## Instructions to follow
Tally the lines in the entries below that contain the string "under". Reply with the number alone.

** Start **

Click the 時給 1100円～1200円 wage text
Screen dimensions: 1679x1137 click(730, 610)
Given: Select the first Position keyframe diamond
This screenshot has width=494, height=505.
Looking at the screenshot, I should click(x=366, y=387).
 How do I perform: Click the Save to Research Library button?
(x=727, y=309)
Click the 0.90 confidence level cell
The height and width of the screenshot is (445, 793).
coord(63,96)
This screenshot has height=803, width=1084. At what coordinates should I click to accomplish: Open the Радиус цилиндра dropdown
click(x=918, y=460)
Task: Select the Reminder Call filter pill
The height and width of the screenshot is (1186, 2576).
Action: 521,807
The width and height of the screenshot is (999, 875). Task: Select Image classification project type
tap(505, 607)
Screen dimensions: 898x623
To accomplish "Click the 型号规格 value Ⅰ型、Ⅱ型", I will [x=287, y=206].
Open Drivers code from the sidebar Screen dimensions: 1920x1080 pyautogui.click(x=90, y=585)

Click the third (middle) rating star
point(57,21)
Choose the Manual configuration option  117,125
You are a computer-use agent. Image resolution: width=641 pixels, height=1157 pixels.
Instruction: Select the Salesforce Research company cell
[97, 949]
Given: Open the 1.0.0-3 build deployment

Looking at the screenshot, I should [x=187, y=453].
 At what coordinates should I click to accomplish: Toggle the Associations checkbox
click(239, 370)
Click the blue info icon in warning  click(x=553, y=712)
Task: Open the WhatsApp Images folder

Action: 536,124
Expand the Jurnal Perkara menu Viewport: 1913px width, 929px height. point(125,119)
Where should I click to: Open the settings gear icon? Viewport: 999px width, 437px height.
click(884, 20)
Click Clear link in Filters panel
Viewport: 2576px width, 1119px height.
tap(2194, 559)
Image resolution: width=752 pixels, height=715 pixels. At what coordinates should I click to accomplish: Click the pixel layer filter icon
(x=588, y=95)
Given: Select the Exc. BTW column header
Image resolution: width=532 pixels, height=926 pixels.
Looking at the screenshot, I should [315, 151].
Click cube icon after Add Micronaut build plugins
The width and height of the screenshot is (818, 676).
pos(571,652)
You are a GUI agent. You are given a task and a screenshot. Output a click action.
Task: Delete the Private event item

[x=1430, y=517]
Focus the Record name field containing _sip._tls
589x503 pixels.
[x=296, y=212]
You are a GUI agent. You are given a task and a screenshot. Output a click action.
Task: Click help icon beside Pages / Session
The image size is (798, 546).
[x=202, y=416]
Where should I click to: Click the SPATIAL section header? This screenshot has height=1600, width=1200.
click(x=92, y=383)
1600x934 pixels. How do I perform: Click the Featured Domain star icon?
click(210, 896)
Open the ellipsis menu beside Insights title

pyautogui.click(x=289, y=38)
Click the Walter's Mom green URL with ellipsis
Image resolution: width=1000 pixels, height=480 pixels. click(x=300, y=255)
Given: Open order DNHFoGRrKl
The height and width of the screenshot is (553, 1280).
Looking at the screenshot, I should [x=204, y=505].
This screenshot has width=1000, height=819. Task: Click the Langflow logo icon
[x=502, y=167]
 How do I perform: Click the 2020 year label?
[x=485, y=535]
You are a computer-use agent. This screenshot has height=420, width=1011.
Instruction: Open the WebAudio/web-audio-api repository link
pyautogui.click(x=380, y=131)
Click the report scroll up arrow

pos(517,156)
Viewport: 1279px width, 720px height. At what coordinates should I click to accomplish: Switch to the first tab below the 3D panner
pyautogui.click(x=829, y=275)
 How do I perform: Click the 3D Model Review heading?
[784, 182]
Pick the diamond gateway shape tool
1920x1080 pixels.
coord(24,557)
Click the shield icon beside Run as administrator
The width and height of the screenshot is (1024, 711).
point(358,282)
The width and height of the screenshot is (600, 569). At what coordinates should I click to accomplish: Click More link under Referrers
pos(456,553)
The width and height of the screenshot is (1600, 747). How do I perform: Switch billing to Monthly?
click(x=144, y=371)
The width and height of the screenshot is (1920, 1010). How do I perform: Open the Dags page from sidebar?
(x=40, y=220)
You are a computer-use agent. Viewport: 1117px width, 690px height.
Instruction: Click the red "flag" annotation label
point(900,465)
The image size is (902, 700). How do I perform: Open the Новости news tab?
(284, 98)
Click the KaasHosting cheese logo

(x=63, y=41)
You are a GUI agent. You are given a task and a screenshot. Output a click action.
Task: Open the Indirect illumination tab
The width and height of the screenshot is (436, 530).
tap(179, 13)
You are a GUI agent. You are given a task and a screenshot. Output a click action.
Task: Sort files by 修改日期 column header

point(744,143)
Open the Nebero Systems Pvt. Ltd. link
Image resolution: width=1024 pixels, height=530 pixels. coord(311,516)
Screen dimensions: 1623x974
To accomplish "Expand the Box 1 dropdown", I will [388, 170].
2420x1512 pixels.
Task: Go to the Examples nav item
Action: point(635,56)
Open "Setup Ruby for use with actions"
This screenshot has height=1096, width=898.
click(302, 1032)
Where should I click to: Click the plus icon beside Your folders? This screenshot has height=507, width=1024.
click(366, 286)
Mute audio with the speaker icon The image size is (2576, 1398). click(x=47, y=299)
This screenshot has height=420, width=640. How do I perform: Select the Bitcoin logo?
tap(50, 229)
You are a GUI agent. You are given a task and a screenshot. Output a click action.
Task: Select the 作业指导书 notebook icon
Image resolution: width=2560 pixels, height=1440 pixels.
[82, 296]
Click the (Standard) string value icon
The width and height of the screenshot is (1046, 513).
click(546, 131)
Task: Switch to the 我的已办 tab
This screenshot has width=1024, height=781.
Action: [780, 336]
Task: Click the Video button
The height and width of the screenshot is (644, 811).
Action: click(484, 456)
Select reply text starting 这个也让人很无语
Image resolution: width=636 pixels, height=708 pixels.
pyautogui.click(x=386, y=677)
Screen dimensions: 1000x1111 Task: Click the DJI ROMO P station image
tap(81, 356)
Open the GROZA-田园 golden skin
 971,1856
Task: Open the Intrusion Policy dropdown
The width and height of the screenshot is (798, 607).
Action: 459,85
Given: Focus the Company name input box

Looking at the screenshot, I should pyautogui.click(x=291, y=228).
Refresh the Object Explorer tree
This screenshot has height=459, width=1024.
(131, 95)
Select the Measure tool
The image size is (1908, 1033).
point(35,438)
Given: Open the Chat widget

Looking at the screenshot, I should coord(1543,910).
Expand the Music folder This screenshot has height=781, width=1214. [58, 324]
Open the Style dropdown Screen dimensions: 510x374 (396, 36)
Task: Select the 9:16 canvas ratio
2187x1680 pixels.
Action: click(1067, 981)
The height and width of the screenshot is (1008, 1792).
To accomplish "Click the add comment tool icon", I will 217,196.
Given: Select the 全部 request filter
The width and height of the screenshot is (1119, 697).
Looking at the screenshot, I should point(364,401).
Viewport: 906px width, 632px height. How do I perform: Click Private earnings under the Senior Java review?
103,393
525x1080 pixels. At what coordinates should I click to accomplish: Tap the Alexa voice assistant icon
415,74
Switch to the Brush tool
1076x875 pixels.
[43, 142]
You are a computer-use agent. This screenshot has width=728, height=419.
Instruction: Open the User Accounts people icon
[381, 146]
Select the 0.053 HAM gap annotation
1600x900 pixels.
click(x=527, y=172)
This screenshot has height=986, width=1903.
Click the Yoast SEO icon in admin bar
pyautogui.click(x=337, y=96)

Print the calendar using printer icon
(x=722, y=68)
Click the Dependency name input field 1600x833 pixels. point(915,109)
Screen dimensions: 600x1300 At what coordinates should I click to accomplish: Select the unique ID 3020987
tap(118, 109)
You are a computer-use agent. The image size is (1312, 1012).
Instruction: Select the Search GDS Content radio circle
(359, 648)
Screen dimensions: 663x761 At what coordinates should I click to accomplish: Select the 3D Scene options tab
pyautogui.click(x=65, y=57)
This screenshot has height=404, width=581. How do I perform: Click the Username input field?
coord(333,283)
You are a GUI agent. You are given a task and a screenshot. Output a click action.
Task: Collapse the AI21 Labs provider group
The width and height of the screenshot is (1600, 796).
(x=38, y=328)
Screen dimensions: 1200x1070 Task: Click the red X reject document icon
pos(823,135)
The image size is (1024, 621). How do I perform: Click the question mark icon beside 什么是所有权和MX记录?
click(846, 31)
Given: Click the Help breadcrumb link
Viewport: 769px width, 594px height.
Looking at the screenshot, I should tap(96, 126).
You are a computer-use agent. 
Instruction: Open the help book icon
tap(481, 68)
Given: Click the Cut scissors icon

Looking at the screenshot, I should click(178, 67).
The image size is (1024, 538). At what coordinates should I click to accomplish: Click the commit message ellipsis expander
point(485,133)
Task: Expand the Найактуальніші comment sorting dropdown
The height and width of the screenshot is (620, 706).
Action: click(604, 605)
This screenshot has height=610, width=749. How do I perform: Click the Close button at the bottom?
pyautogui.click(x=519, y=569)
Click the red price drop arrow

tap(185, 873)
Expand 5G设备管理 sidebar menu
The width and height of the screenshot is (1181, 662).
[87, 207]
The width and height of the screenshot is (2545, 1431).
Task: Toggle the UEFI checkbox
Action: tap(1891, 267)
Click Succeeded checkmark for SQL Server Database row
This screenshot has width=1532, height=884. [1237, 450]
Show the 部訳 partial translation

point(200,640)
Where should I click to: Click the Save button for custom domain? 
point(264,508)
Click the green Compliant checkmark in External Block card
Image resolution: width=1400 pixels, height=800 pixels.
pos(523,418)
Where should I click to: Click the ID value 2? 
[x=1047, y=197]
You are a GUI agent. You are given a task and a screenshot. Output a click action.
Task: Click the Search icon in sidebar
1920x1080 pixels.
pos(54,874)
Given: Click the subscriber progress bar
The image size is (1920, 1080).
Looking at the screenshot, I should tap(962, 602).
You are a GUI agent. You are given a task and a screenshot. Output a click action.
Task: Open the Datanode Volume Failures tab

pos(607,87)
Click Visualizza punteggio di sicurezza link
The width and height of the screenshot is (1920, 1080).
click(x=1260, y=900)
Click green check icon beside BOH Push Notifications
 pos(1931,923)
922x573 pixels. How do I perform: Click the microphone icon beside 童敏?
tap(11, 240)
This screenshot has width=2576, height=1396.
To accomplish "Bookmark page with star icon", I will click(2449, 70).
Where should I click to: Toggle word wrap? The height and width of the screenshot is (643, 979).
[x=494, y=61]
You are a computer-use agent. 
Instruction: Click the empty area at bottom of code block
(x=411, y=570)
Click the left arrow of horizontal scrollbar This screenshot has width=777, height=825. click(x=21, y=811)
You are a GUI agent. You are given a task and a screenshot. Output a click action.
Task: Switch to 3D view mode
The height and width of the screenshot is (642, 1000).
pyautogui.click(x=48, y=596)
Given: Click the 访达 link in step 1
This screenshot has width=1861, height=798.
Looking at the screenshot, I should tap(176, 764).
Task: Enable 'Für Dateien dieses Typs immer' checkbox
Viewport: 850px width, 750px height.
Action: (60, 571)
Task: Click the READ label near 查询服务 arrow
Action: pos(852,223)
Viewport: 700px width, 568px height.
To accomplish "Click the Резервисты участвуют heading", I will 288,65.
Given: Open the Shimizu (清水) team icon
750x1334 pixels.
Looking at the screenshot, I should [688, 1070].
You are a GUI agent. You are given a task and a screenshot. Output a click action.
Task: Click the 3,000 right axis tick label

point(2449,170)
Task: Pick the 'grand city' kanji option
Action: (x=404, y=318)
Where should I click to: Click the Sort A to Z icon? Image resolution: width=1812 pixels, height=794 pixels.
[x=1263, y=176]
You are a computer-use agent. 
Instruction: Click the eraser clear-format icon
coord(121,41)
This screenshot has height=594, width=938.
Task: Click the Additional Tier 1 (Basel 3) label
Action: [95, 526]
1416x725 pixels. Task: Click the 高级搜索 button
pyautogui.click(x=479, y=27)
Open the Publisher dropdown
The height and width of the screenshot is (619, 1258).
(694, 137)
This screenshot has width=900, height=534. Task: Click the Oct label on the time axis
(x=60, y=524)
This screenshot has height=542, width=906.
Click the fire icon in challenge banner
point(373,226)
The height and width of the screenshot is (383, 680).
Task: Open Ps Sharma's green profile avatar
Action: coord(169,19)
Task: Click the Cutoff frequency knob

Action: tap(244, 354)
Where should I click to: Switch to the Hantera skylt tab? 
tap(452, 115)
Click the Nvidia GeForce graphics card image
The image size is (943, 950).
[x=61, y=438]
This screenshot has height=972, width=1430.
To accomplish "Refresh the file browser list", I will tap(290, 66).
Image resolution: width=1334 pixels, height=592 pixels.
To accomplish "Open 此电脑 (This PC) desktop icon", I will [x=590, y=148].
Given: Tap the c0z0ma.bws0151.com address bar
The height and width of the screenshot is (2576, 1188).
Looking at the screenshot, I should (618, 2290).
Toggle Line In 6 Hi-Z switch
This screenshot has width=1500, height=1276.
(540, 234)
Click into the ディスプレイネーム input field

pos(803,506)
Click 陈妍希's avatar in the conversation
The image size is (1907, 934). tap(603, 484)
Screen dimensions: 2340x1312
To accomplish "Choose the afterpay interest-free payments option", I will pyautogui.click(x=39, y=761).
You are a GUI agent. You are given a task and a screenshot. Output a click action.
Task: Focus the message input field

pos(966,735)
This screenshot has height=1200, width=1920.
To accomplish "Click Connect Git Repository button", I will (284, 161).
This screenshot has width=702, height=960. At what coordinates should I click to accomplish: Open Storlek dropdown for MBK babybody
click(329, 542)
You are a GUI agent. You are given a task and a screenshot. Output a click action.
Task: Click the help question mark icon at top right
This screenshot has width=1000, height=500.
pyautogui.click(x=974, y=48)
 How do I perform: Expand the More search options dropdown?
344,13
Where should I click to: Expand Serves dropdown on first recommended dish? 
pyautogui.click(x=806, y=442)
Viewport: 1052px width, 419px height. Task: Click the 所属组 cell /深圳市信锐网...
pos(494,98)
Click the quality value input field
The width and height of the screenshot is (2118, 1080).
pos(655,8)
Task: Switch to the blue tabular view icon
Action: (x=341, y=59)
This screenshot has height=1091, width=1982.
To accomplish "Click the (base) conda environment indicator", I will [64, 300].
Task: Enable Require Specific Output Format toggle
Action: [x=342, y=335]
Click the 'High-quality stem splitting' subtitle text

** End **

## Solution to the problem
2